Whereas the narrator of Leaving the Atocha Station immediately doubts his own assertions, the narrator of The Apartment is determined to wring a small drop of worldly wisdom from his every fleeting thought. I found Leaving the Atocha Station terribly unfunny and sad, at first. I think UK critics made a similar misreading of The Apartment. Baxter’s narrator can be hilarious, especially when he’s infuriating. He has a stated policy of never giving high-fives because only the worst Americans do that. Like an action movie hero, he’s sick and tired of being really good at killing people, and he’s determined to get out of the game. He’s not so much a well-rounded character as a piece of our national psyche made flesh.

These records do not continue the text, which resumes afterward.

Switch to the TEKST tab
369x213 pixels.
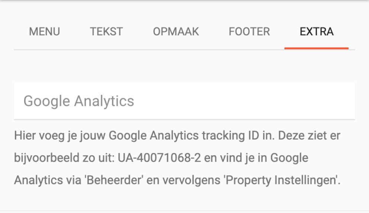106,32
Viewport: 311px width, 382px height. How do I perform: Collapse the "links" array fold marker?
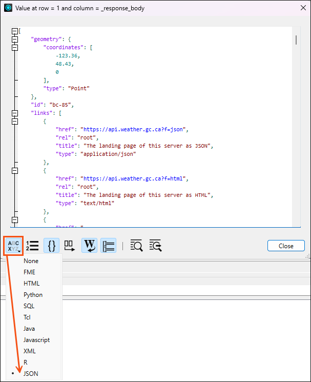coord(15,113)
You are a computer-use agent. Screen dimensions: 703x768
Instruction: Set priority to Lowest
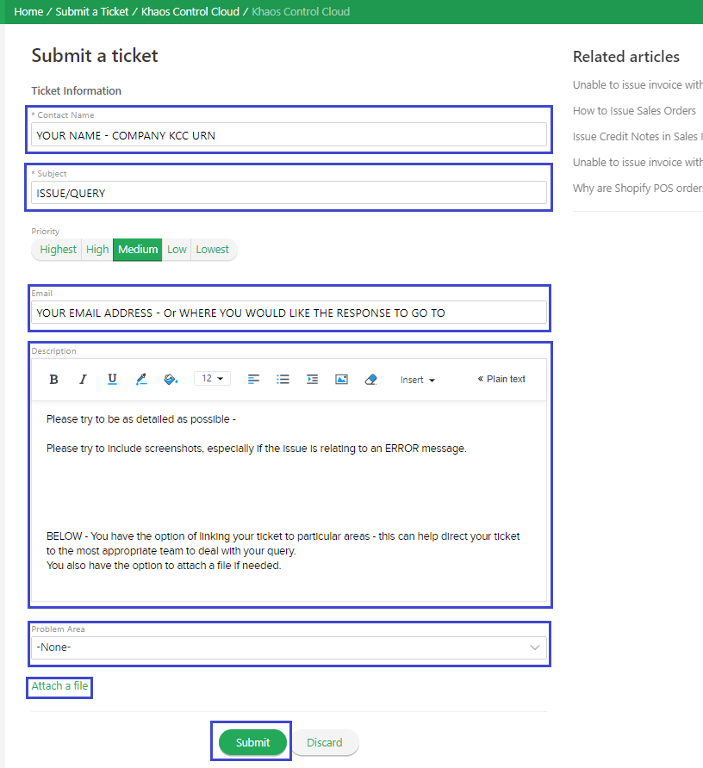[x=213, y=250]
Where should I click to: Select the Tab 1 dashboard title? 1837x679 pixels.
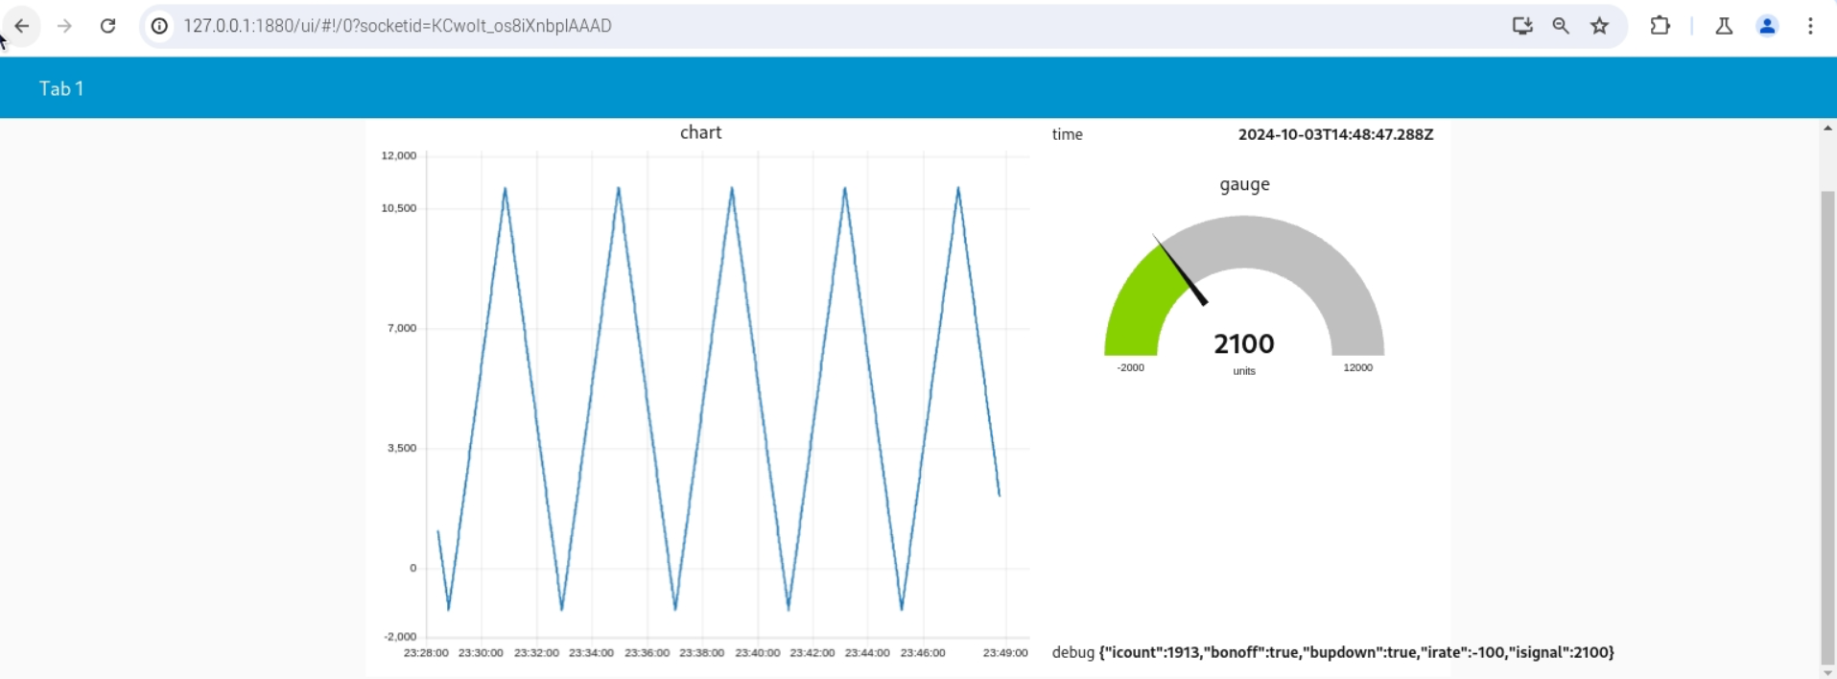61,88
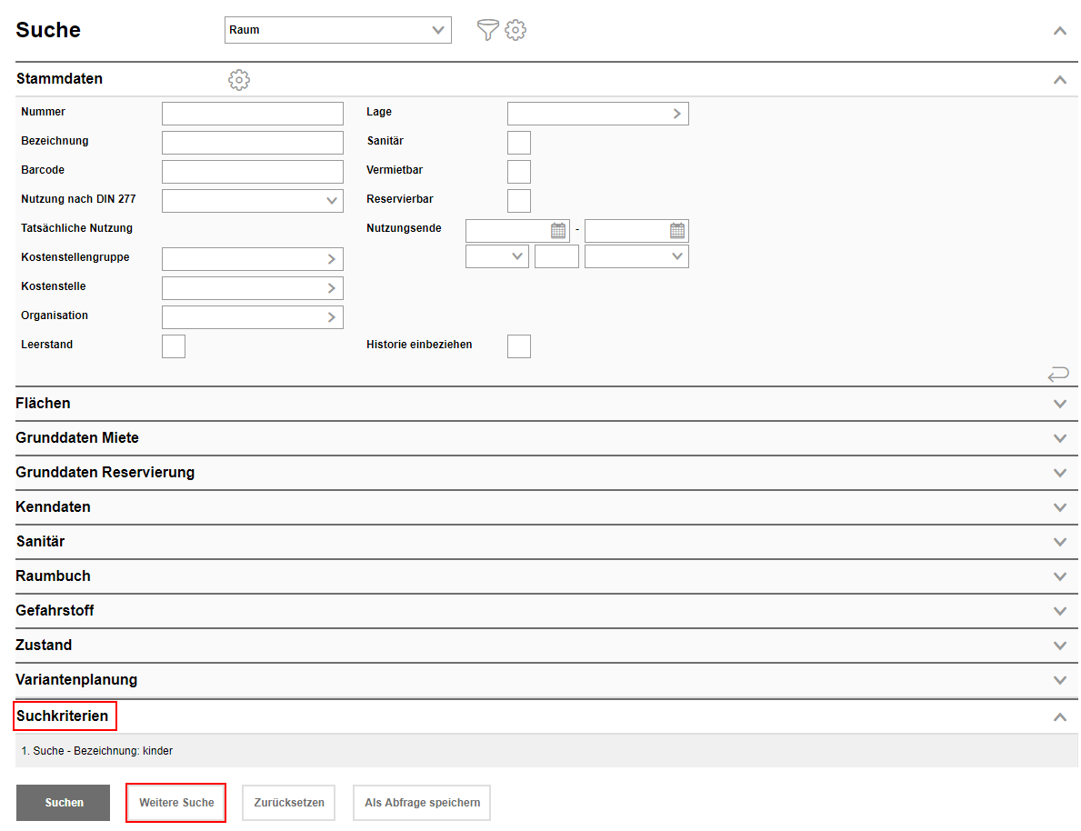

In one of his reveries, the narrator of The Apartment feels a flash of pity for his old neighbor, a man who made a fortune selling overpriced goods to the US military but lost his family and his happiness along the way. “And it seemed kind of insane to me that the very natural idea of wanting to be successful in order to create a comfortable life for your family had, here, taken such a bighearted, unassuming, funny guy and placed him in the heart of darkness.” That’s the tragedy—and occasionally the bleak humor—of The Apartment. The narrator is a horseman of the apocalypse trying to be the catcher in the rye. After all his self-flagellation—staring at a cathedral or sitting through a classical music recital can be a kind of punishment, too—this American fighter is ready to commit the ultimate heresy: “From now on, I am going to let everyone win.”